→ Instruction:
In the to-do software thread, rewrite the passage starting with "# Task To-Do" and going on through "messed up ?", putting "demo version" wherever "trail version" appears.

→ Text passage:
===============
# Task To-Do Software ?



## sportman13 (Jan 6, 2005)

I have a question am using a software a trail version of swfit to- do list 9 if I messed up thing in trail version - Owner said to get New database what dose a new database do fix things I messed up ?


----------



## Corday (Mar 3, 2010)

You have a 30 day trial for this shareware. After that you must buy it. We will not help if you've gotten it via torrent which Joeten has told you about in the past.


----------



## sportman13 (Jan 6, 2005)

Corday got it at To-Do List Software for Windows - Swift To-Do List organizer and task list manager 30 day trial for this is not shareware via torrent get back to me please


----------



## Corday (Mar 3, 2010)

Swift To-Do List 9 FAQ - General at Dextronet - To-Do List Software and scroll to How much data can be stored in Swift To-Do List?


----------



## sportman13 (Jan 6, 2005)

Corday here is my question am using a software a trail version of swfit to- do list 9 I went to New database Empty Database it says save where do I delete database ?


----------



## Corday (Mar 3, 2010)

Merely ask your question at: [email protected]
I would have to know the name of the DB although you might recognize it by a search in your computer.


----------



## sportman13 (Jan 6, 2005)

Corday I did email [email protected] if could answer the question to please I went to New database Empty Database a Window Pops up on top says save Swift-to-do List 9 Database C:\Users\Gary\Documents\Task List Guru database and in the middle it says Task ListGuru -1-stdlt where do I Empty Database ?


----------



## Corday (Mar 3, 2010)

Please go to USER CP at the top of this page and edit your profile so that it shows Windows 8.1 instead of 2000. It makes it easier when working on a problem. As I said in Post#6, search for the database which is shown in your post #7 as #1. Rather than delete it, it might be a better idea to empty it. That way, later on when refilling #1, you might want to start #2 etc.


----------



## sportman13 (Jan 6, 2005)

Corday I think it is Database C:\Users\Gary\Documents\Task List Guru database is this right ? what is the difference between delete and empty database ?


----------



## Corday (Mar 3, 2010)

You've got it. No reason not to delete only the entries you don't want or all of them if you wish. Thanks for updating OS. :thumb:


----------



## sportman13 (Jan 6, 2005)

Corday in C:\Users\Gary\Documents\Task List Guru I see Task ListGuru -1-stdlt and Task ListGuru -1-stdlt backup do I delete it ?


----------



## Corday (Mar 3, 2010)

If you really want to get rid of it, yes. If you think you might want any of it later, keep the .bak copy.


----------



## sportman13 (Jan 6, 2005)

Corday I want New database Empty Database I Delete in C:\Users\Gary\Documents\Task List Guru I see Task ListGuru -1-stdlt and Keep Task ListGuru -1-stdlt backup to make it like a fresh copy I had from the start ?


----------



## Corday (Mar 3, 2010)

I really can't figure out where you are. Why not just create a new data base #2 and not worry about the existing bad one? If you buy the program delete the trial and all appendages.


----------



## sportman13 (Jan 6, 2005)

Corday If I buy the program I should delete the trial and all appendages.what do you mean download a New copy before I buy it delete trial and all appendages ?
===============
→ Extracted records:
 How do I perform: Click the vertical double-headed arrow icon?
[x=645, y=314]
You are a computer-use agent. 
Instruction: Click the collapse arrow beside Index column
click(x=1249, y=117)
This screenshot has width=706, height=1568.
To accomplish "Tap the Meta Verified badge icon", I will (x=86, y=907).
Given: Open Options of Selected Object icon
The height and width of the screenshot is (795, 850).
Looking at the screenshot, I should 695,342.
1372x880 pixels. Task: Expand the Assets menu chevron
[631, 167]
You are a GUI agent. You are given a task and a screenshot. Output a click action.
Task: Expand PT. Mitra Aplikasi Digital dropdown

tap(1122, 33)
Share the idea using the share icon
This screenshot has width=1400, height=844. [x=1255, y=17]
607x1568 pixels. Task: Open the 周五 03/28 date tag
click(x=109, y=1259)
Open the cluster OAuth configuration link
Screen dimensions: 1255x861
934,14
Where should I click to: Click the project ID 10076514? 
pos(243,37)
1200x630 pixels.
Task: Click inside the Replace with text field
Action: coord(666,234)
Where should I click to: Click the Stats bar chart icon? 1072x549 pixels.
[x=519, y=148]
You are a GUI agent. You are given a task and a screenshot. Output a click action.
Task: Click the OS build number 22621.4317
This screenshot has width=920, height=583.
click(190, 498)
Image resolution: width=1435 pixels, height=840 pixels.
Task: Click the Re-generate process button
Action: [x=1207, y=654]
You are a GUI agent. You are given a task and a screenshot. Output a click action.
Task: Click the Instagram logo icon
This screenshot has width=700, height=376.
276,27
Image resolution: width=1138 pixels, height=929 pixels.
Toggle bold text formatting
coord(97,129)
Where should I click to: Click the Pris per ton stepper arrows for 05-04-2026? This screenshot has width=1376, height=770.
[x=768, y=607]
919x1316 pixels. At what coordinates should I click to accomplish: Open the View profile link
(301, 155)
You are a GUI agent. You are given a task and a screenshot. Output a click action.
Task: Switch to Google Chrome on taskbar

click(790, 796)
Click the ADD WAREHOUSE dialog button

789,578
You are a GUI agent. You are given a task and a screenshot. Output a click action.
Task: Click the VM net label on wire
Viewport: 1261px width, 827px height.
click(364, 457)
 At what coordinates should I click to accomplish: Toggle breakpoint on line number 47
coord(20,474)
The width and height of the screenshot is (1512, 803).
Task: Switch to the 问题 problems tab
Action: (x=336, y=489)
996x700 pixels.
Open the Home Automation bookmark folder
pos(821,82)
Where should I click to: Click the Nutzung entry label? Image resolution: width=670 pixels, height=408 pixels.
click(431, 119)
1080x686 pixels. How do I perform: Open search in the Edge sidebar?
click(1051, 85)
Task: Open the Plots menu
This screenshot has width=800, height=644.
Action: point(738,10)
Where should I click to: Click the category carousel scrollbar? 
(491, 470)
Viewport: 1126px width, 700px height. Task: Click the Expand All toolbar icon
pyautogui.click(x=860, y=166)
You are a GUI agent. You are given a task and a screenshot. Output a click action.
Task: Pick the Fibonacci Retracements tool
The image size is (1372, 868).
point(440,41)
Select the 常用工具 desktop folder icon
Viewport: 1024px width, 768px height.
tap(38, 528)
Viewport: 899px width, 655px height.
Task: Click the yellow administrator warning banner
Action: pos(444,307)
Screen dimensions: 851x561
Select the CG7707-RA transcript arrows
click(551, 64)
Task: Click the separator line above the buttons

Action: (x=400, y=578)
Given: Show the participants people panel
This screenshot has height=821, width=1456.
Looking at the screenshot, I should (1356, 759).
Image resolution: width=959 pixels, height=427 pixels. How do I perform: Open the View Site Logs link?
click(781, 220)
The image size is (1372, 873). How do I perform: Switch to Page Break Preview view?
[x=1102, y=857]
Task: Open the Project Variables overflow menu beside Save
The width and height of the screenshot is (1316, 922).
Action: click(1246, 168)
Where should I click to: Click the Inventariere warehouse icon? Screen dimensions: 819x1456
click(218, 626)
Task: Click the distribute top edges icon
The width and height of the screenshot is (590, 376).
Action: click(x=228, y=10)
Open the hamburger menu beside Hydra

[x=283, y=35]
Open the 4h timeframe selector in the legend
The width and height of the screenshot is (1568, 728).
===============
→ Output below:
# Task To-Do Software ?



## sportman13 (Jan 6, 2005)

I have a question am using a software a demo version of swfit to- do list 9 if I messed up thing in demo version - Owner said to get New database what dose a new database do fix things I messed up ?